One more question:
In ECSuite.java I see that 3 functions do not have ideal fitness:
Noisy-Quartic (KDJ-F4), Booth in Griewangk because of the noise. (that's
the comment where setFitness() is called)
But I see the noise only in Noisy-Quartic, where random numbers are used.
So why Booth and Griewangk do not have ideal fitness?
Below you sad that ideal fitnes (optimum) is 0.
Is this a bug in source code?
Christopher Vo wrote:
> To utilize the "prob" parameter, you might want to take a look at
> using a MultiBreedingPipeline. It is a BreedingPipeline that stores n
> child sources and when it needs to produce an individual, it picks one
> of the sources at random to do the production.
> The domain -5.12 to 5.12 contains the ideal value for most of the
> ECSuite problems, but you may want to adjust the domain mostly to get
> an understanding of the properties of your genetic algorithm. For
> example, Griewangk's function from very far away (-600,600) looks
> almost like sphere, but when you zoom in to perhaps (-50,50) you can
> see the small peaks and valleys.
> Step and quartic are from De Jong's test suite.
> Booth is from (Schwefel, 1995),
> In literature, the values used might be:
> - step: [-5.12, 5.12],
> - noisy quartic: [-1.28, 1.28], (optimum is at f(0,...,0) = 0)
> - booth: [-10,10], (defined for 2 terms only, optimum is at f(1,3)=0)
> -- Chris Vo
> Martin V. wrote:
>> Thanks for answers.
>> So if I needed to change probability for crossover pipeline I would
>> need to change parameter "prob" in BreedingSource class?
>> Because I don't want every individual that is selected to be crossed
>> I would like for example 20% of individuals for reproduction pipeline
>> and 80% for crossover.
>> One more question: these min-gene and max-gene values in
>> ecsuite.params are only for rastrigin problem?
>> If so, what are values for other problems?
>> In the literature I found:
>> - rastrigin: -5.12, 5.12
>> - sphere: -100, 100
>> - rosenbrock: -2048, 2048
>> - griewangk: -600, 600
>> So for other 3 problems I don't know what values should I use.
>> Christopher Vo wrote:
>>> Martin V. wrote:
>>>> - Do all of 7 functions have minimum at 0.0?
>>> Many of the functions in ECSuite are inverted so that ECJ can
>>> perform maximization instead of minimization.
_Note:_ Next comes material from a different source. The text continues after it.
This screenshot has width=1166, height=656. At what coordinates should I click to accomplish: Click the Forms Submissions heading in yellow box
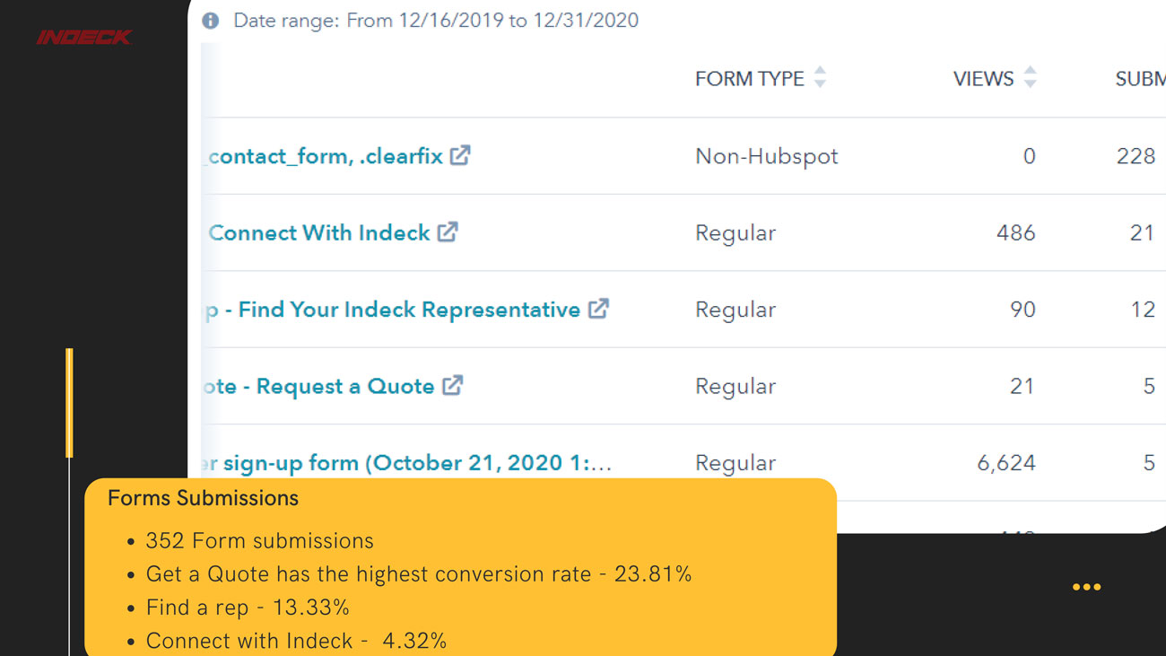click(203, 498)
You can see how the
>>> functions are implemented and look at the fitness of the ideal
>>> individuals inside the evaluate() method in
>>> There you can see that with the Rosenbrock, Rastrigrin, Sphere, and
>>> Step problem types, an individual's fitness is ideal when the
>>> fitness is equal to 0.0f. Noisy quartic, Booth, and Griewangk have
>>> no ideal fitness value defined.
>>>> - What is the probability of crossover (one-type)? No parameter is
>>>> specified in ecsuite.params, like the one for mutation probability
>>> VectorCrossoverPipeline (which is used in ecsuite.params) grabs
>>> individuals from the two sources and always performs the crossover.
>>> Note that there also exists a parameter
>>> "pop.subpop.0.species.crossover-prob", however it is only for use
>>> with any-point crossover.
>>>> - How can I find ideal individual (minimum of the function), do I
>>>> need to change some parameters? Now for rastrigin (default
>>>> function) I find the best individual have value of about -235
>>>> (towards zero is better).
>>>> I have run the evolution few times with random seed but with no
>>>> luck to get fitnes towards 0. Maybe I need to change mutation
>>>> probability, the number of generations, the number of individuals,
>>>> the size of the genome...etc.?
>>> Rastrigin is a function with a lot of local minima. You will have to
>>> do your own experimentation with the various parameters to find what
>>> parameters work well. Note that with floating point vectors, you may
>>> not be able to get exactly 0.0, but approximately 0.0. Actually, in
>>> my experience, if you see "Found Ideal Individual" on one of the
>>> ECSuite problems, it is often an indicator that something went wrong...
>>> Try increasing the population size (pop.subpop.0.size). Also, just
>>> to make sure things are working, you may just want to try the same
>>> function with a smaller genome size. For example, try 10 genes
>>> instead of 50. You can adjust the genome size via the genome-size
>>> parameter. You might also try experimenting with Gaussian mutation
>>> instead of reset mutation for this problem.
>>> --Chris Vo